RECORDS TO USE:
Start of Block
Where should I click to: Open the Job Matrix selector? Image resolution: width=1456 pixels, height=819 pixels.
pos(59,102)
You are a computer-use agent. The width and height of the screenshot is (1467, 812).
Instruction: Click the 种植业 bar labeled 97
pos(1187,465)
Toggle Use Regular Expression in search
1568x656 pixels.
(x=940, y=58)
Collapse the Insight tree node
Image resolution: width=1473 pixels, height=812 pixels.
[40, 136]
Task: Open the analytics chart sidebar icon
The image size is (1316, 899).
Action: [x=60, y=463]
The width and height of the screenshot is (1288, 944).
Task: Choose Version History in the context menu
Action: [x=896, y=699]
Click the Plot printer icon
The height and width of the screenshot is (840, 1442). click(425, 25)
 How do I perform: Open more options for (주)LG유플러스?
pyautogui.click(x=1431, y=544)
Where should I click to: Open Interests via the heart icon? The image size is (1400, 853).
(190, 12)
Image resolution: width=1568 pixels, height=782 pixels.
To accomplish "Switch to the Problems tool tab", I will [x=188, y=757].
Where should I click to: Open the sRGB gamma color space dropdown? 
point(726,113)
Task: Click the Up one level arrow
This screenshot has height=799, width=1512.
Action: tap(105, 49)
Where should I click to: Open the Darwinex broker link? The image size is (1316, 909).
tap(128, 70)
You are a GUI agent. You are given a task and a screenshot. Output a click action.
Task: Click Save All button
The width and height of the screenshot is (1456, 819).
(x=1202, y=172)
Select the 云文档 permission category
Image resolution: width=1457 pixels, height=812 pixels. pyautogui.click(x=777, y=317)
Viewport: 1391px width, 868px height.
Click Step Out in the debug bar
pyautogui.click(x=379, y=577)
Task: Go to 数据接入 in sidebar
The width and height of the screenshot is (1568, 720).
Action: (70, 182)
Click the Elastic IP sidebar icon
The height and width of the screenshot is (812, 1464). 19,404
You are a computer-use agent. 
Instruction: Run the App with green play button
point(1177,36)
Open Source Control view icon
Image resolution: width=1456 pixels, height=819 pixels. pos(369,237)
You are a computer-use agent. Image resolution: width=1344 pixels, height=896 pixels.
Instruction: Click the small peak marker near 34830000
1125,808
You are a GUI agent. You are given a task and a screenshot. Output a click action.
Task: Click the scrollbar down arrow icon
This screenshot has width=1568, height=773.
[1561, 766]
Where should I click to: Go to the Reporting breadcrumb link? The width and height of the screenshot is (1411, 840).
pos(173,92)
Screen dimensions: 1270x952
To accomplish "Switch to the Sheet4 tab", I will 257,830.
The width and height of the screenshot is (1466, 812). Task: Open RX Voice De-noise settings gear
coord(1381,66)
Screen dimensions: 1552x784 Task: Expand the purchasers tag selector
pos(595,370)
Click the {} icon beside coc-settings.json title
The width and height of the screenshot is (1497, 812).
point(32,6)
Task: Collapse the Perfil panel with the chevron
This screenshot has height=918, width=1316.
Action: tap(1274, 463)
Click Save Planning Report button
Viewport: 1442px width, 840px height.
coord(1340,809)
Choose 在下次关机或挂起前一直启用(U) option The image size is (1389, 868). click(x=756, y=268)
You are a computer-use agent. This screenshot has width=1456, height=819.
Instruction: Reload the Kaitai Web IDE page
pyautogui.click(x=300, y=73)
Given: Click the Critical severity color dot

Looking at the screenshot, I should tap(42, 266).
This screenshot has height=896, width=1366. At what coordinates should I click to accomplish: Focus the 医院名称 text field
End of Block
WHAT THE EXERCISE ASKS:
Exactly as they appear above, output the lines of the data from the first through the one that contains "Task: Open the analytics chart sidebar icon", and only those lines.

ANSWER TO THIS EXERCISE:
Where should I click to: Open the Job Matrix selector? Image resolution: width=1456 pixels, height=819 pixels.
pos(59,102)
You are a computer-use agent. The width and height of the screenshot is (1467, 812).
Instruction: Click the 种植业 bar labeled 97
pos(1187,465)
Toggle Use Regular Expression in search
1568x656 pixels.
(x=940, y=58)
Collapse the Insight tree node
Image resolution: width=1473 pixels, height=812 pixels.
[40, 136]
Task: Open the analytics chart sidebar icon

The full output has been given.